MK Diminta Utamakan Pemeriksaan Perkara Uji Formil UU Cipta Kerja
Berita

MK Diminta Utamakan Pemeriksaan Perkara Uji Formil UU Cipta Kerja

Karena proses pembentukan UU Cipta Kerja cacat formil, melanggar asas-asas pembentukan peraturan perundang-undangan, dan terjadi perubahan substansi pasca RUU Cipta Kerja disetujui Presiden dan DPR pada 5 Oktober 2020.

Ady Thea DA
Bacaan 3 Menit
Gedung Mahkamah Konstitusi (MK). Foto: RES
Gedung Mahkamah Konstitusi (MK). Foto: RES

Berbagai permohonan uji materi Undang-Undang Nomor 11 Tahun 2020 tentang Cipta Kerja masih berproses di MK salah satunya perkara No.91/PUU-XVIII/2020. Koordinator tim kuasa hukum perkara No.91/PUU-XVIII/2020, Viktor Santoso Tandiasa, mengatakan perkaranya masuk agenda perbaikan permohonan.

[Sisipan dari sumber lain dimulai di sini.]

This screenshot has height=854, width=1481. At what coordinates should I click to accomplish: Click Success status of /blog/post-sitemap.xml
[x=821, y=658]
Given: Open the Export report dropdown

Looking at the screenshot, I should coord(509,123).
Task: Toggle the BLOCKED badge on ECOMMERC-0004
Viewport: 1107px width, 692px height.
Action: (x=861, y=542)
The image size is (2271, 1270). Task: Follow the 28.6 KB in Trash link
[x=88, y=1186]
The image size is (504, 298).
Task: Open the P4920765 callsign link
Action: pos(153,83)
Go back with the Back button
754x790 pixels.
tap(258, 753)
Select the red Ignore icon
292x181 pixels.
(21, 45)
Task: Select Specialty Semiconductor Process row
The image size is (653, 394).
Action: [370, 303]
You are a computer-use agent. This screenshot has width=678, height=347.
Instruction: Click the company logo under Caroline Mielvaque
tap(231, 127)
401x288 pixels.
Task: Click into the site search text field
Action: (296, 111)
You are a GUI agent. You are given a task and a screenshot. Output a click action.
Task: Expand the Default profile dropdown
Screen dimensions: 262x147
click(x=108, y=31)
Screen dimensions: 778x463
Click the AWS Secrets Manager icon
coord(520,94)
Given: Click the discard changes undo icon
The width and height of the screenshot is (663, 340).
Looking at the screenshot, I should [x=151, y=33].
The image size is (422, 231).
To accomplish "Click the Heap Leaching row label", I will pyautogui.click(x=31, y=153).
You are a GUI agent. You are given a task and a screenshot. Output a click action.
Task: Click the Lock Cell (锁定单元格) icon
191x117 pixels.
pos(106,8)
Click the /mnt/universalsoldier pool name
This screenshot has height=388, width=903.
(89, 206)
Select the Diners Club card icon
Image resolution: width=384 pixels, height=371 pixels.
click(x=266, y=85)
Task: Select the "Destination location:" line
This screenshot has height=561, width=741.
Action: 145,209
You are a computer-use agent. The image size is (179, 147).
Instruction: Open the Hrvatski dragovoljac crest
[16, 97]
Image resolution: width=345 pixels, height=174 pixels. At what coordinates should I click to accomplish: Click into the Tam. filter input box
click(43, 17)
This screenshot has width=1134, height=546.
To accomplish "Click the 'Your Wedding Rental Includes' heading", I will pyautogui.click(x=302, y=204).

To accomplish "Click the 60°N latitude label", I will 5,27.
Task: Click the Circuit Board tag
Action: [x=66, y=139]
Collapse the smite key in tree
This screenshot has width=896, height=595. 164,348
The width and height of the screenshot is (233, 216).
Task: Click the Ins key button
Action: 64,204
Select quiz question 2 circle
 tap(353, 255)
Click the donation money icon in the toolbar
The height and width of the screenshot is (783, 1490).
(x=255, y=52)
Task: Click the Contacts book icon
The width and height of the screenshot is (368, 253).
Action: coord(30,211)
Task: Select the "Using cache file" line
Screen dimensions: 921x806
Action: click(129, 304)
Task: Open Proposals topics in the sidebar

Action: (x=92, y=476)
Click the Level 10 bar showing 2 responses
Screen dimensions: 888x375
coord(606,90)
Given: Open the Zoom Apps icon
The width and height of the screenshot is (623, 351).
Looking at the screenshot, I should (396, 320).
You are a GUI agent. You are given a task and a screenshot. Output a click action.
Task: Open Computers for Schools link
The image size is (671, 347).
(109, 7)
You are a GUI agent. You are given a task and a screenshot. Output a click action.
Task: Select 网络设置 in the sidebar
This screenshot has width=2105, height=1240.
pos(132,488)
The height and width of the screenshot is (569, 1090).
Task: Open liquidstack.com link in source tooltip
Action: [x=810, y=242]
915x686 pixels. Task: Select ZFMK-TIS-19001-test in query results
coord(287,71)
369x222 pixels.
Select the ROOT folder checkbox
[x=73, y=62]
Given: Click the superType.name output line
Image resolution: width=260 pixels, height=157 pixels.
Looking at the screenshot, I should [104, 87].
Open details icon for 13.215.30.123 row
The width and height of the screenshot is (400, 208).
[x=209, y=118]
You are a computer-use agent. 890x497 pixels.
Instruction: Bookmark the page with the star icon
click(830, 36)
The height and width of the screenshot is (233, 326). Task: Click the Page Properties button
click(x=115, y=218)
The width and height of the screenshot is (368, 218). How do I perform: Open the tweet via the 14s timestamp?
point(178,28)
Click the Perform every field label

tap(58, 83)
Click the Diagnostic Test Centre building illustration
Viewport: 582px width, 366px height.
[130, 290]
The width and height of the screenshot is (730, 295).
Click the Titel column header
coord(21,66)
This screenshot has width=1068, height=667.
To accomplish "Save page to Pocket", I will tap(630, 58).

Tapi sayangnya, dalam sidang perbaikan itu Ketua hakim panel, Arief Hidayat, hanya memberikan kesempatan kepada tim kuasa hukum untuk menjelaskan perbaikan pada bagian susunan pemohon dan legal standing kemudian diminta untuk membacakan petitum dengan alasan majelis sudah membaca permohonan pemohon. Tadinya Viktor berharap dalam kesempatan itu dapat membacakan permohonan prioritas pemeriksaan perkara dan putusan sela (provisi) kepada majelis panel hakim konstitusi.

Viktor mengatakan majelis konstitusi penting untuk memberikan prioritas pemeriksaan perkara karena dalam ketentuan penutup UU Cipta Kerja, ada ketentuan yang mewajibkan peraturan pelaksana UU Cipta Kerja harus selesai paling lama 3 bulan sejak UU Cipta Kerja diundangkan.

Artinya, paling lambat 2 Februari 2020 semua peraturan pelaksana itu sudah selesai. Viktor mengingatkan proses pembentukan UU Cipta Kerja cacat formil karena melanggar asas-asas pembentukan peraturan perundang-undangan dimana terjadi perubahan substansi setelah disetujui Presiden dan DPR pada 5 Oktober 2020. (Baca: Pemerintah Gencar Sosialisasikan UU Cipta Kerja ke Berbagai Daerah)

Menurut Viktor, pengujian formil adalah menguji keabsahan prosedur pembentukan UU Cipta Kerja. Jika dalam putusan akhir menyebut proses pembentukan UU Cipta Kerja tidak memenuhi ketentuan dalam UUD 1945 dan UU No.12 Tahun 2011 jo UU No.15 Tahun 2015 Tahun 2019 tentang Pembentukan Peraturan perundang-undangan maka UU Cipta Kerja batal demi hukum.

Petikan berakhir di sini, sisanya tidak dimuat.